When we talk about being always on offense, we often think about the physical aspect of it. Work harder at the gym, actively manage your meals, take the stairs at work, etc etc. But there’s a mental component to it, and a number of trainers that we admire would advocate that being sustainably healthy is actually a lot more about being in the right mental place than anything physical you can do for your self.
So for this post, I wanted to focus on the non-physical benefits of working out.
As a gym fanatic, I noticed something fairly early in my gym career which changed my perspective on how I see the world.
You see, when I go to the gym, as much as I try to fight it, I’m very aware of everyone else in the gym. They are looking at me, I’m looking at them. In a way, at the gym, you are at your most vulnerable. You are sweating, you are tired, you’re pushing yourself beyond your usual limits. It’s naturally an uncomfortable position to be in, made worse by the fact that a bunch of strangers are watching you.
So when I have a great workout, I’m really proud of myself.

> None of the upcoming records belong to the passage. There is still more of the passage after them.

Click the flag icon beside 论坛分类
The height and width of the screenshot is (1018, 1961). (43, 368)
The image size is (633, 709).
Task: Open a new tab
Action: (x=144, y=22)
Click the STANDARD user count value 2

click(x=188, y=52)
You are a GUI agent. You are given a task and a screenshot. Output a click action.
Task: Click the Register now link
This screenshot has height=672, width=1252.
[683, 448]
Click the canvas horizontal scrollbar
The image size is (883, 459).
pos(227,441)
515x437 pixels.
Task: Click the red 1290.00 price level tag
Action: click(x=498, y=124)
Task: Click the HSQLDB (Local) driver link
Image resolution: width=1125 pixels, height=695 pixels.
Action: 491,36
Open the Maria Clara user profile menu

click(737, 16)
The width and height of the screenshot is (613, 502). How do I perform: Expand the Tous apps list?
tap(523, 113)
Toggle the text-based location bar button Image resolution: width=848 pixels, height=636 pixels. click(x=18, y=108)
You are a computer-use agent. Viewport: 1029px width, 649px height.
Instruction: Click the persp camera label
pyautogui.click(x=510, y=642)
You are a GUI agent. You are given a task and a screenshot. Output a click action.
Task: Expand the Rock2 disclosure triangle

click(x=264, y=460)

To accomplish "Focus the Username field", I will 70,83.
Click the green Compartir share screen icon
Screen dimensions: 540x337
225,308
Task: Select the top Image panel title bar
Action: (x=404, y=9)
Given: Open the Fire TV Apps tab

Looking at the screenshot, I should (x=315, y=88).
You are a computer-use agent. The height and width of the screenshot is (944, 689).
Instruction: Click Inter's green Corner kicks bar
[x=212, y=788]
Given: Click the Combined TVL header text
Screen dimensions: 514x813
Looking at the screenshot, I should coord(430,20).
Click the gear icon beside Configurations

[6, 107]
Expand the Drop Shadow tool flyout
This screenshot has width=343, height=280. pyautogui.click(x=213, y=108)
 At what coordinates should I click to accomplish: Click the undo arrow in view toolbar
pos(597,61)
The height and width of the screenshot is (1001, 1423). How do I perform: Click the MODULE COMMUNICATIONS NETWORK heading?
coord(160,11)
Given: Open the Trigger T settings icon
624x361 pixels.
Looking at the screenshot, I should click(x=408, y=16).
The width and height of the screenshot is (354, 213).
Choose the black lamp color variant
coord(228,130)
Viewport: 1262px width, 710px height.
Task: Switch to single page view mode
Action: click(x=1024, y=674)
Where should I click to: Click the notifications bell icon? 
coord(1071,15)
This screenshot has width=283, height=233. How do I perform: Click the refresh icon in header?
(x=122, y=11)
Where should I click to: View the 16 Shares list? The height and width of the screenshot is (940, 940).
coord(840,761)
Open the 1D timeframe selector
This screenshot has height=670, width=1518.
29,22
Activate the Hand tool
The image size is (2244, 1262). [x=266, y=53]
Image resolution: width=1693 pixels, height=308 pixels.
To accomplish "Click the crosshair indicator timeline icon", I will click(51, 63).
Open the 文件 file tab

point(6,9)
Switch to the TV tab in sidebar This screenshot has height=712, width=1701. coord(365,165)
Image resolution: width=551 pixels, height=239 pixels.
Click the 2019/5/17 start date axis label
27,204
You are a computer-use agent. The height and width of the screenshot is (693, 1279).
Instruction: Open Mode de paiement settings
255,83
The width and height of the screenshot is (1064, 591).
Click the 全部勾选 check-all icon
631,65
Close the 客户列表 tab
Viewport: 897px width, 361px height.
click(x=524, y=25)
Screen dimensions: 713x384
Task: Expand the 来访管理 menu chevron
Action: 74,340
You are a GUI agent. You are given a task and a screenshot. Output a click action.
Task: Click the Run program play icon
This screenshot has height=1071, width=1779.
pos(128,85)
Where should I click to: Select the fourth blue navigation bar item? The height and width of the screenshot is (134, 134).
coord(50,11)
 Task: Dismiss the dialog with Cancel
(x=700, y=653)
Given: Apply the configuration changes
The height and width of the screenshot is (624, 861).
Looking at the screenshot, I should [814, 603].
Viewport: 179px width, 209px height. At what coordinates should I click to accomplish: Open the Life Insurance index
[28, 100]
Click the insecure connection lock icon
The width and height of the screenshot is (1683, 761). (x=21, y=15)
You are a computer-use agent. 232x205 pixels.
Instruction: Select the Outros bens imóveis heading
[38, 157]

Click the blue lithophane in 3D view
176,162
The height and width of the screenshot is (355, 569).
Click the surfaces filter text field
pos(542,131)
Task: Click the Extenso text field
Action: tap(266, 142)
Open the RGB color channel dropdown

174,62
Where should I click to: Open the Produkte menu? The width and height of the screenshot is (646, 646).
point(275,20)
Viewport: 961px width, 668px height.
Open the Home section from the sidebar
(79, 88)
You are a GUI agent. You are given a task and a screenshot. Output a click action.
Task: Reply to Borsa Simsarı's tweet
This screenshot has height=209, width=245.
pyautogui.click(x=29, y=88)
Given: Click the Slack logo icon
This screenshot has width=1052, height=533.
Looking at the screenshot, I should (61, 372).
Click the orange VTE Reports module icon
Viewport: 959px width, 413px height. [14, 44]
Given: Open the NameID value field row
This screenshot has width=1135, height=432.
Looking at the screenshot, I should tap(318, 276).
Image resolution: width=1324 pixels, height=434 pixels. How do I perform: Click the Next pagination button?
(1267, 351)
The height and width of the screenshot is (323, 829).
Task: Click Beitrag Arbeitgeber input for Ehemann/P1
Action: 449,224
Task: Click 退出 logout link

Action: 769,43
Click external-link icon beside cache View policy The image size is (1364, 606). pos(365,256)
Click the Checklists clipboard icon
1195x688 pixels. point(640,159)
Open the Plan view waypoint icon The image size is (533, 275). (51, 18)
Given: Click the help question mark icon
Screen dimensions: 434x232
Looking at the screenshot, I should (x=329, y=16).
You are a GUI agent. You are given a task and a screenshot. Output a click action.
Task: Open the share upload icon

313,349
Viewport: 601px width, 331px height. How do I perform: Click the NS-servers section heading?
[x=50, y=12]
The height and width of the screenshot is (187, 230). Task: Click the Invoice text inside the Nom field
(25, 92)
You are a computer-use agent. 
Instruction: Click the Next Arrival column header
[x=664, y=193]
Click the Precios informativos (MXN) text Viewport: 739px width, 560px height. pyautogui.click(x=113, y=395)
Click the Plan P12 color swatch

I feel like I *deserve* to be there. Just for a short minute, I feel like I belong.
When I say a great workout, I’m talking about running maybe an extra mile than I usually do. Or maybe doing a few more reps for each set of weight lifting. Anything that’s more than I usually do. And anything that will make me sore the next day.
The day after my great workout, I’ll come to the gym, and try to replicate and maybe even exceed my great workout. Of course, this inevitably fails. My body needs a day to rest and recover, not be pushed even harder. As a result, I end up taking a step down in intensity from even my typical workouts.
At this stage, I become very, very aware that others are watching me engage in what I would consider a lighter workout than I usually do. And I want to scream to them…
“Guys! I can do so much more! I’m stronger than this! You should have seen me yesterday! Guys! You have to trust me!”
Then I started thinking about it: If I don’t want others to judge me at the gym at one particular moment, I have to promise not to judge them. No matter what type of workout I see them doing.
Because the fact is, when I see someone at the gym at one particular moment, I really know nothing about them. Maybe they finished a marathon the day before, and are exhausted. Maybe they just came back from a serious injury. Maybe they had a death in the family, and they’re in the gym just for a distraction. So I have forced myself to not judge, but rather admire everyone in the gym. I don’t admire them for how hard they’re working out, but rather, I admire them just for showing up.
I realized over time that this idea of not judging others, because you don’t know their whole story, translates to life outside the gym also. When I see someone on the street, or on the subway, or at a restaurant, if my natural inclination used to be to judge them for an aspect of their behavior in that moment, I now try to stop myself. Because when you don’t know the person’s background, their story, how they got to where they are, it’s not fair for us to judge them in one moment.
Stay always on offense - physically and mentally.